▶ **Required action**
Every record must be retyped as it stands.
*** Opening of Source data ***
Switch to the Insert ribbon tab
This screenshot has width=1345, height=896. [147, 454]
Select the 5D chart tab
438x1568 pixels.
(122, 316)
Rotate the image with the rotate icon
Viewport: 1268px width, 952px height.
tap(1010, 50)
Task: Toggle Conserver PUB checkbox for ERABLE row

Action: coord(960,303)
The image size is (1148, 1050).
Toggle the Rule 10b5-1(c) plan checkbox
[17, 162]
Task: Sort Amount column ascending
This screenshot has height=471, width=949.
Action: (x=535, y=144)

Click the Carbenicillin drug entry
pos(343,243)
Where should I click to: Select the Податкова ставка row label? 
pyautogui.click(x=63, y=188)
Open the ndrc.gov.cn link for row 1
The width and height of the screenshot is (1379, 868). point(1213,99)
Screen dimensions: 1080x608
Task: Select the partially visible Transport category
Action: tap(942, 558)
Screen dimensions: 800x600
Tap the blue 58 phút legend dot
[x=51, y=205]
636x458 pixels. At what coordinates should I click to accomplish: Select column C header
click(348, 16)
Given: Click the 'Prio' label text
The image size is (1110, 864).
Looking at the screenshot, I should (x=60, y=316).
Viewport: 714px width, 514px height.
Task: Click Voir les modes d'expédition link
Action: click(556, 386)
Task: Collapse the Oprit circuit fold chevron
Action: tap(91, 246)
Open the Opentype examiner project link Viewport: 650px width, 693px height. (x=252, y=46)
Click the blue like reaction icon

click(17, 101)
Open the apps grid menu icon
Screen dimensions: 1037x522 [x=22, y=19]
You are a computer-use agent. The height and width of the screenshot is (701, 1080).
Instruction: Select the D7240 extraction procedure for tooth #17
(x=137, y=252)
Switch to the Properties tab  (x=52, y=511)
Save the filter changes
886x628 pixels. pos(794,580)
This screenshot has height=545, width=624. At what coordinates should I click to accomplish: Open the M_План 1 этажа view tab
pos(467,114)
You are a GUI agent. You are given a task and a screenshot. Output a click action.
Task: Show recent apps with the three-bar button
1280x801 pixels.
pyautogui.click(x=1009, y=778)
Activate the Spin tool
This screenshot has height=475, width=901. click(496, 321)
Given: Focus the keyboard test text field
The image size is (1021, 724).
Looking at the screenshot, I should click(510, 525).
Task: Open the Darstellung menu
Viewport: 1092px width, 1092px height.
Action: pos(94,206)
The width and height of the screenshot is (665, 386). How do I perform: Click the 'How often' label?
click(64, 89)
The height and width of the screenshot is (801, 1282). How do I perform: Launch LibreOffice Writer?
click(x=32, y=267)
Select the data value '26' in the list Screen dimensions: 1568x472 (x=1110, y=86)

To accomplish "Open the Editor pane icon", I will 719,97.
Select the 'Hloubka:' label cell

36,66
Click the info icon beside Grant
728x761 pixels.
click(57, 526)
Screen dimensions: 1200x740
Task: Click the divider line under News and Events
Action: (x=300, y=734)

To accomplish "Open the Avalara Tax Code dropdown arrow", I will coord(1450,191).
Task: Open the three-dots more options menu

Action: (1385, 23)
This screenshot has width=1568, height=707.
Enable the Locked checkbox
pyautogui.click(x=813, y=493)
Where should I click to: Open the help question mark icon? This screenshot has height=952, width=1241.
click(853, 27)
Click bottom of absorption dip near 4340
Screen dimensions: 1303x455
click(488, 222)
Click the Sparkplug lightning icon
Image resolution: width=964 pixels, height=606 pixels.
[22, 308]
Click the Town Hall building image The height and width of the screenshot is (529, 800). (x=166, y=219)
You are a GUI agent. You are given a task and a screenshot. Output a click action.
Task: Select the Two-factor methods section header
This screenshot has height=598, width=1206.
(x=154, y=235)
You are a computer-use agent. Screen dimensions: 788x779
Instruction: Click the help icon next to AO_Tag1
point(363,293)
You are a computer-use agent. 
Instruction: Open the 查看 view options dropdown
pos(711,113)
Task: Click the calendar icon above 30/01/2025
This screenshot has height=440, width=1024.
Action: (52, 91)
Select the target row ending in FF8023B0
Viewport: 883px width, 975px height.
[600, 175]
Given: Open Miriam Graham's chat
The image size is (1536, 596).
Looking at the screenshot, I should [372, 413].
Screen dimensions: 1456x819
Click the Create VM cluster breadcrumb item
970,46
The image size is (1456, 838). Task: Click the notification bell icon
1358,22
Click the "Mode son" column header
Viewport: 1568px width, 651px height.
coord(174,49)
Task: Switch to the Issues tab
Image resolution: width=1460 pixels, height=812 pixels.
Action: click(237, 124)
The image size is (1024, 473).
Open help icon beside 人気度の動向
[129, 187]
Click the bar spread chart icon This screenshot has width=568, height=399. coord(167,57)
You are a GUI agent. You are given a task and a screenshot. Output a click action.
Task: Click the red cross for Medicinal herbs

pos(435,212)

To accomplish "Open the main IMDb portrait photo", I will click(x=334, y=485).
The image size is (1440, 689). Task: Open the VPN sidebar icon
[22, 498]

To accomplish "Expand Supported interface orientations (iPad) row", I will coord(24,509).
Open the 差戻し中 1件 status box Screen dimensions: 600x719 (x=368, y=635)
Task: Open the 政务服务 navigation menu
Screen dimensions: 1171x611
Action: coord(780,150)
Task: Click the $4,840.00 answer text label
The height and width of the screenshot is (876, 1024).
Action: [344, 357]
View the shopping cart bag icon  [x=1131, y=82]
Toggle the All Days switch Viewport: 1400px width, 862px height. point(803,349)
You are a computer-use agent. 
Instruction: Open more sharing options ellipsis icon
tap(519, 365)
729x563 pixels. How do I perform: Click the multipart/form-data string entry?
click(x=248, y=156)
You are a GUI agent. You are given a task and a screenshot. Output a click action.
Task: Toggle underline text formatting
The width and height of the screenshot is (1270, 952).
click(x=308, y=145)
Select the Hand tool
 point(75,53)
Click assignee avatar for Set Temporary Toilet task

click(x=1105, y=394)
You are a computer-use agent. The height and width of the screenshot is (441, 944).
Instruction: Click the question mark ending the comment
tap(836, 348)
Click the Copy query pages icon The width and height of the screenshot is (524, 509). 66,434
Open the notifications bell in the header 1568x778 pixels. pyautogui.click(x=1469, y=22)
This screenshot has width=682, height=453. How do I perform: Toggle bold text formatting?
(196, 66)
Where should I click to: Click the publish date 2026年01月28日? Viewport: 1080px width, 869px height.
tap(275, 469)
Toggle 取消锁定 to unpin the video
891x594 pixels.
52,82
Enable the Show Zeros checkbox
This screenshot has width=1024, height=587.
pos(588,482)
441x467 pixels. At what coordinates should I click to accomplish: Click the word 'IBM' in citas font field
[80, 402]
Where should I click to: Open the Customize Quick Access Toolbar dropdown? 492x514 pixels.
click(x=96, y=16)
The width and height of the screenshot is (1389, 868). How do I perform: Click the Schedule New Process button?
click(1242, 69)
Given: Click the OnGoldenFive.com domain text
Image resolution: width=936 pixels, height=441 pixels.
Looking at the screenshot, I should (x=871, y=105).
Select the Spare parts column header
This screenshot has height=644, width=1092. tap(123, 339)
*** Close of Source data ***
▶ **Answer box**
Switch to the Insert ribbon tab
This screenshot has width=1345, height=896. [147, 454]
Select the 5D chart tab
438x1568 pixels.
(122, 316)
Rotate the image with the rotate icon
Viewport: 1268px width, 952px height.
tap(1010, 50)
Task: Toggle Conserver PUB checkbox for ERABLE row

Action: coord(960,303)
The image size is (1148, 1050).
Toggle the Rule 10b5-1(c) plan checkbox
[17, 162]
Task: Sort Amount column ascending
This screenshot has height=471, width=949.
Action: (x=535, y=144)

Click the Carbenicillin drug entry
pos(343,243)
Where should I click to: Select the Податкова ставка row label? 
pyautogui.click(x=63, y=188)
Open the ndrc.gov.cn link for row 1
The width and height of the screenshot is (1379, 868). point(1213,99)
Screen dimensions: 1080x608
Task: Select the partially visible Transport category
Action: tap(942, 558)
Screen dimensions: 800x600
Tap the blue 58 phút legend dot
[x=51, y=205]
636x458 pixels. At what coordinates should I click to accomplish: Select column C header
click(348, 16)
Given: Click the 'Prio' label text
The image size is (1110, 864).
Looking at the screenshot, I should (x=60, y=316).
Viewport: 714px width, 514px height.
Task: Click Voir les modes d'expédition link
Action: click(556, 386)
Task: Collapse the Oprit circuit fold chevron
Action: tap(91, 246)
Open the Opentype examiner project link Viewport: 650px width, 693px height. (x=252, y=46)
Click the blue like reaction icon

click(17, 101)
Open the apps grid menu icon
Screen dimensions: 1037x522 [x=22, y=19]
You are a computer-use agent. The height and width of the screenshot is (701, 1080).
Instruction: Select the D7240 extraction procedure for tooth #17
(x=137, y=252)
Switch to the Properties tab  (x=52, y=511)
Save the filter changes
886x628 pixels. pos(794,580)
This screenshot has height=545, width=624. At what coordinates should I click to accomplish: Open the M_План 1 этажа view tab
pos(467,114)
You are a GUI agent. You are given a task and a screenshot. Output a click action.
Task: Show recent apps with the three-bar button
1280x801 pixels.
pyautogui.click(x=1009, y=778)
Activate the Spin tool
This screenshot has height=475, width=901. click(496, 321)
Given: Focus the keyboard test text field
The image size is (1021, 724).
Looking at the screenshot, I should click(510, 525).
Task: Open the Darstellung menu
Viewport: 1092px width, 1092px height.
Action: pos(94,206)
The width and height of the screenshot is (665, 386). How do I perform: Click the 'How often' label?
click(64, 89)
The height and width of the screenshot is (801, 1282). How do I perform: Launch LibreOffice Writer?
click(x=32, y=267)
Select the data value '26' in the list Screen dimensions: 1568x472 (x=1110, y=86)

To accomplish "Open the Editor pane icon", I will 719,97.
Select the 'Hloubka:' label cell

36,66
Click the info icon beside Grant
728x761 pixels.
click(57, 526)
Screen dimensions: 1200x740
Task: Click the divider line under News and Events
Action: (x=300, y=734)

To accomplish "Open the Avalara Tax Code dropdown arrow", I will coord(1450,191).
Task: Open the three-dots more options menu

Action: (1385, 23)
This screenshot has width=1568, height=707.
Enable the Locked checkbox
pyautogui.click(x=813, y=493)
Where should I click to: Open the help question mark icon? This screenshot has height=952, width=1241.
click(853, 27)
Click bottom of absorption dip near 4340
Screen dimensions: 1303x455
click(488, 222)
Click the Sparkplug lightning icon
Image resolution: width=964 pixels, height=606 pixels.
[22, 308]
Click the Town Hall building image The height and width of the screenshot is (529, 800). (x=166, y=219)
You are a GUI agent. You are given a task and a screenshot. Output a click action.
Task: Select the Two-factor methods section header
This screenshot has height=598, width=1206.
(x=154, y=235)
You are a computer-use agent. Screen dimensions: 788x779
Instruction: Click the help icon next to AO_Tag1
point(363,293)
You are a computer-use agent. 
Instruction: Open the 查看 view options dropdown
pos(711,113)
Task: Click the calendar icon above 30/01/2025
This screenshot has height=440, width=1024.
Action: (52, 91)
Select the target row ending in FF8023B0
Viewport: 883px width, 975px height.
[600, 175]
Given: Open Miriam Graham's chat
The image size is (1536, 596).
Looking at the screenshot, I should [372, 413].
Screen dimensions: 1456x819
Click the Create VM cluster breadcrumb item
970,46
The image size is (1456, 838). Task: Click the notification bell icon
1358,22
Click the "Mode son" column header
Viewport: 1568px width, 651px height.
coord(174,49)
Task: Switch to the Issues tab
Image resolution: width=1460 pixels, height=812 pixels.
Action: click(237, 124)
The image size is (1024, 473).
Open help icon beside 人気度の動向
[129, 187]
Click the bar spread chart icon This screenshot has width=568, height=399. coord(167,57)
You are a GUI agent. You are given a task and a screenshot. Output a click action.
Task: Click the red cross for Medicinal herbs

pos(435,212)

To accomplish "Open the main IMDb portrait photo", I will click(x=334, y=485).
The image size is (1440, 689). Task: Open the VPN sidebar icon
[22, 498]

To accomplish "Expand Supported interface orientations (iPad) row", I will coord(24,509).
Open the 差戻し中 1件 status box Screen dimensions: 600x719 (x=368, y=635)
Task: Open the 政务服务 navigation menu
Screen dimensions: 1171x611
Action: coord(780,150)
Task: Click the $4,840.00 answer text label
The height and width of the screenshot is (876, 1024).
Action: [344, 357]
View the shopping cart bag icon  [x=1131, y=82]
Toggle the All Days switch Viewport: 1400px width, 862px height. point(803,349)
You are a computer-use agent. 
Instruction: Open more sharing options ellipsis icon
tap(519, 365)
729x563 pixels. How do I perform: Click the multipart/form-data string entry?
click(x=248, y=156)
You are a GUI agent. You are given a task and a screenshot. Output a click action.
Task: Toggle underline text formatting
The width and height of the screenshot is (1270, 952).
click(x=308, y=145)
Select the Hand tool
 point(75,53)
Click assignee avatar for Set Temporary Toilet task

click(x=1105, y=394)
You are a computer-use agent. The height and width of the screenshot is (441, 944).
Instruction: Click the question mark ending the comment
tap(836, 348)
Click the Copy query pages icon The width and height of the screenshot is (524, 509). 66,434
Open the notifications bell in the header 1568x778 pixels. pyautogui.click(x=1469, y=22)
This screenshot has width=682, height=453. How do I perform: Toggle bold text formatting?
(196, 66)
Where should I click to: Click the publish date 2026年01月28日? Viewport: 1080px width, 869px height.
tap(275, 469)
Toggle 取消锁定 to unpin the video
891x594 pixels.
52,82
Enable the Show Zeros checkbox
This screenshot has width=1024, height=587.
pos(588,482)
441x467 pixels. At what coordinates should I click to accomplish: Click the word 'IBM' in citas font field
[80, 402]
Where should I click to: Open the Customize Quick Access Toolbar dropdown? 492x514 pixels.
click(x=96, y=16)
The width and height of the screenshot is (1389, 868). How do I perform: Click the Schedule New Process button?
click(1242, 69)
Given: Click the OnGoldenFive.com domain text
Image resolution: width=936 pixels, height=441 pixels.
Looking at the screenshot, I should (x=871, y=105).
Select the Spare parts column header
This screenshot has height=644, width=1092. tap(123, 339)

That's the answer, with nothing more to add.